# Exercise
When you reach the line that contains "Viewport: 582px width, 327px" in the data below, start reproducing lines exactly, and stop after the line that contains "Click the Medium".

::: Input data :::

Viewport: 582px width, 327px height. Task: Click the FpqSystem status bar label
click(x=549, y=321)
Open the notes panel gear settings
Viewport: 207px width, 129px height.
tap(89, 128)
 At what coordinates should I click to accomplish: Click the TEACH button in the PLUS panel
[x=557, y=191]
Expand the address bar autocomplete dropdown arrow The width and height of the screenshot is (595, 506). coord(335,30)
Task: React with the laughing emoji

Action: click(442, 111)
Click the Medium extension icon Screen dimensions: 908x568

:::
::: Input data :::

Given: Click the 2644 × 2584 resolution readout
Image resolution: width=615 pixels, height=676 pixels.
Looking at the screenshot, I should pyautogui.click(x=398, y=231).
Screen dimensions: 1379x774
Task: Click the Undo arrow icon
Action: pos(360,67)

:::
::: Input data :::

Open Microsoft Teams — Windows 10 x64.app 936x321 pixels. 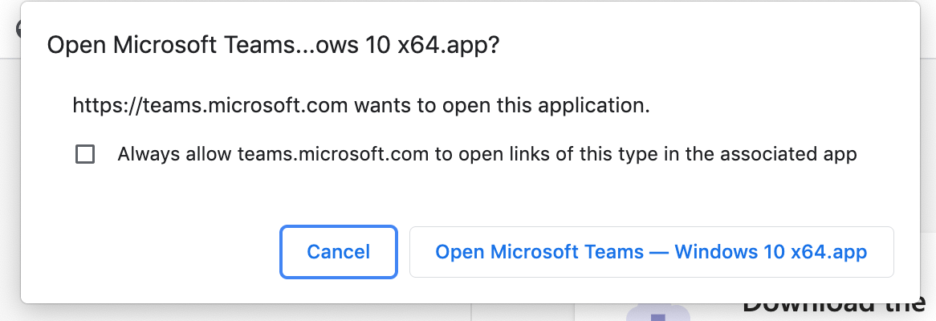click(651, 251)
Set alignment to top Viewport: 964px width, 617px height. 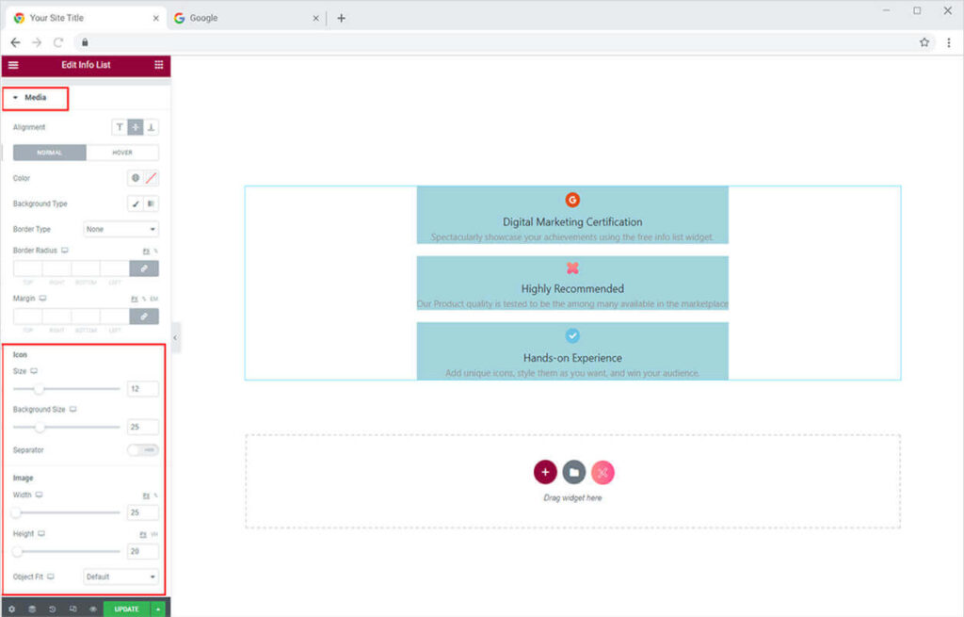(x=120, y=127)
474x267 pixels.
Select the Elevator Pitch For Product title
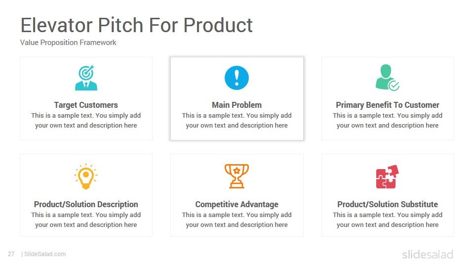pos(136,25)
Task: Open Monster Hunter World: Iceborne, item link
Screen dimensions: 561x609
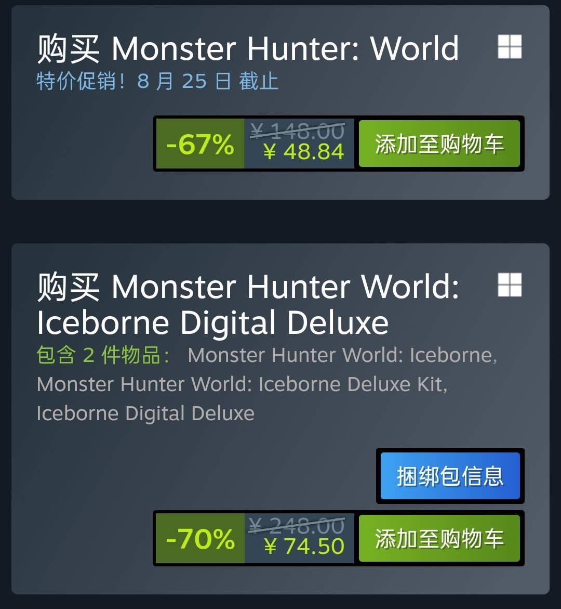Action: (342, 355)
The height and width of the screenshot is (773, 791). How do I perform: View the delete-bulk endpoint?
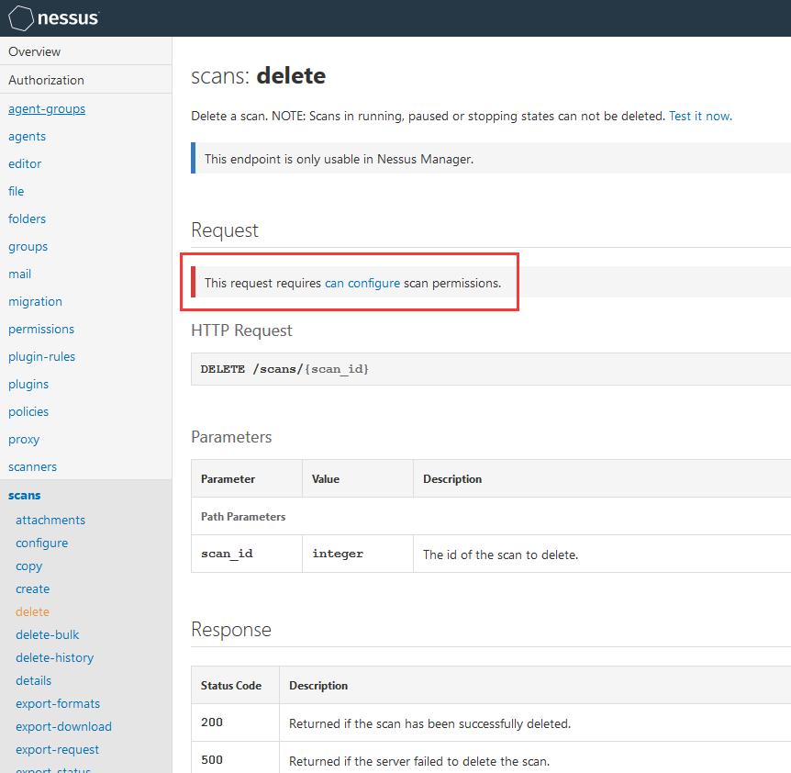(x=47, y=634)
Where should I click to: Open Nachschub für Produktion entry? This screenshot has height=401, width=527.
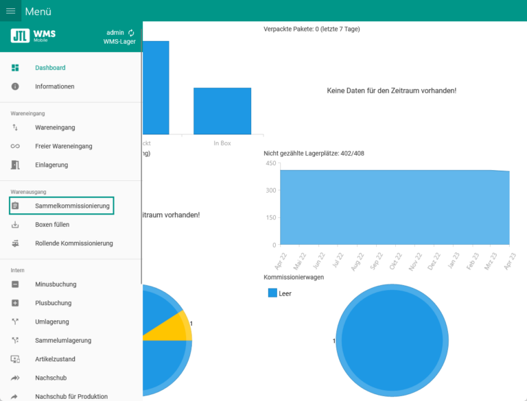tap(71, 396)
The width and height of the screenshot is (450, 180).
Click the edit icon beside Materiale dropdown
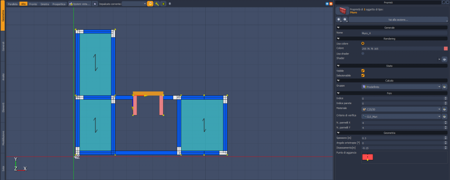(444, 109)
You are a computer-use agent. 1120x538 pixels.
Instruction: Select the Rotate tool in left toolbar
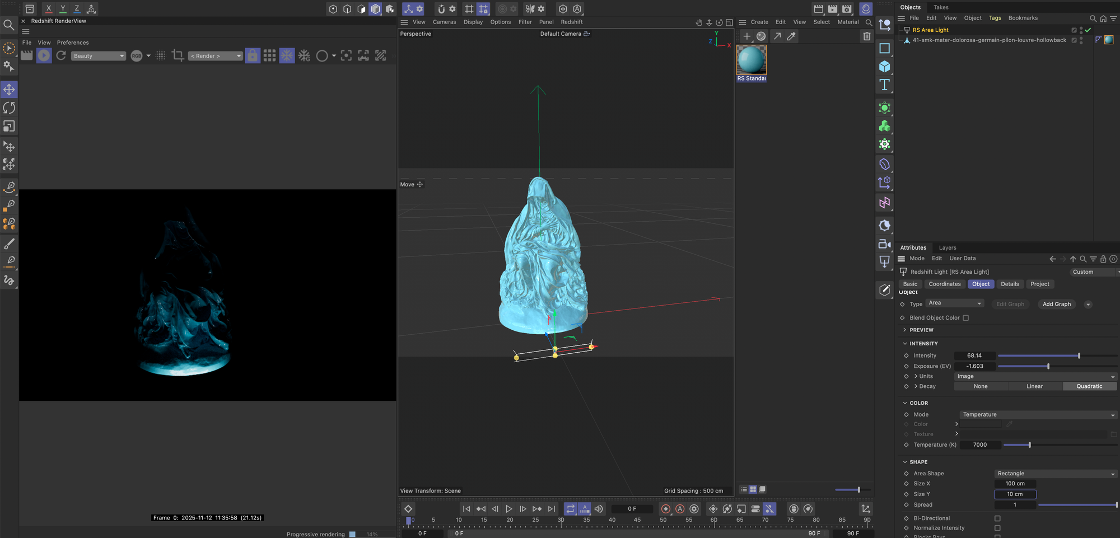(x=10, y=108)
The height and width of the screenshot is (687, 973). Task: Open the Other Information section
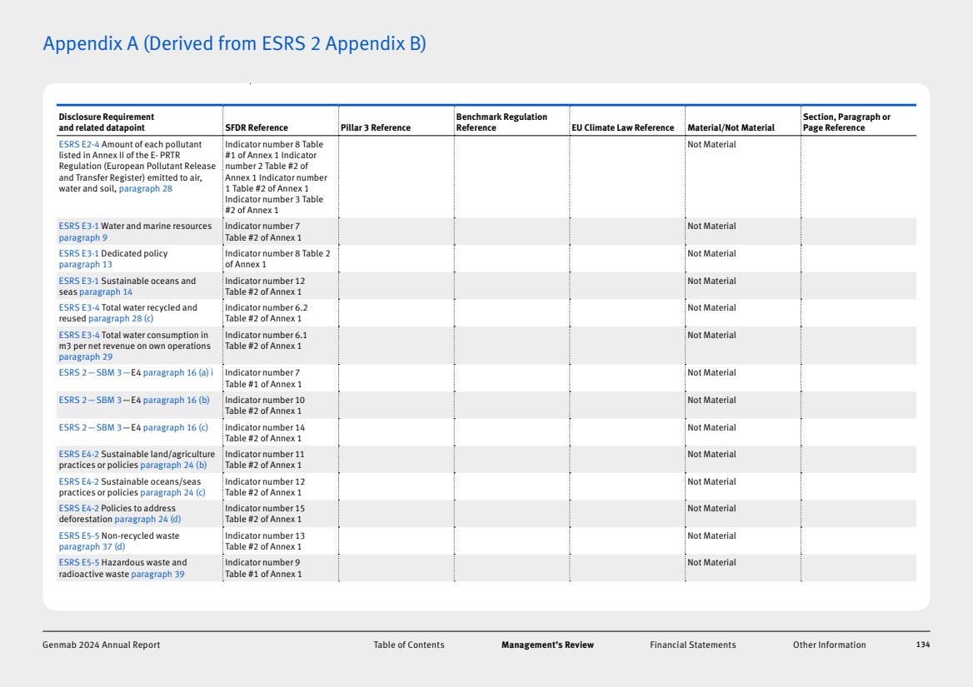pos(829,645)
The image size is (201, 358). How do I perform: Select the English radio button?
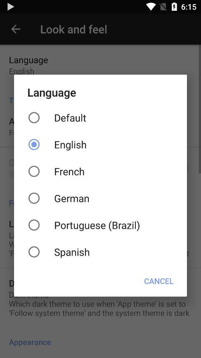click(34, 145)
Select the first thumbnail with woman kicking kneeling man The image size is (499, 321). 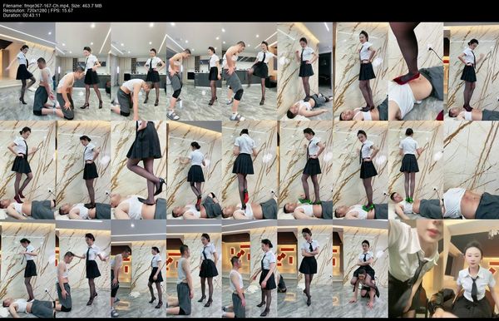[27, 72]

:::

# Final answer
Viewport: 582px width, 327px height. Task: Click the FpqSystem status bar label
click(x=549, y=321)
Open the notes panel gear settings
Viewport: 207px width, 129px height.
tap(89, 128)
 At what coordinates should I click to accomplish: Click the TEACH button in the PLUS panel
[x=557, y=191]
Expand the address bar autocomplete dropdown arrow The width and height of the screenshot is (595, 506). coord(335,30)
Task: React with the laughing emoji

Action: click(442, 111)
Click the Medium extension icon Screen dimensions: 908x568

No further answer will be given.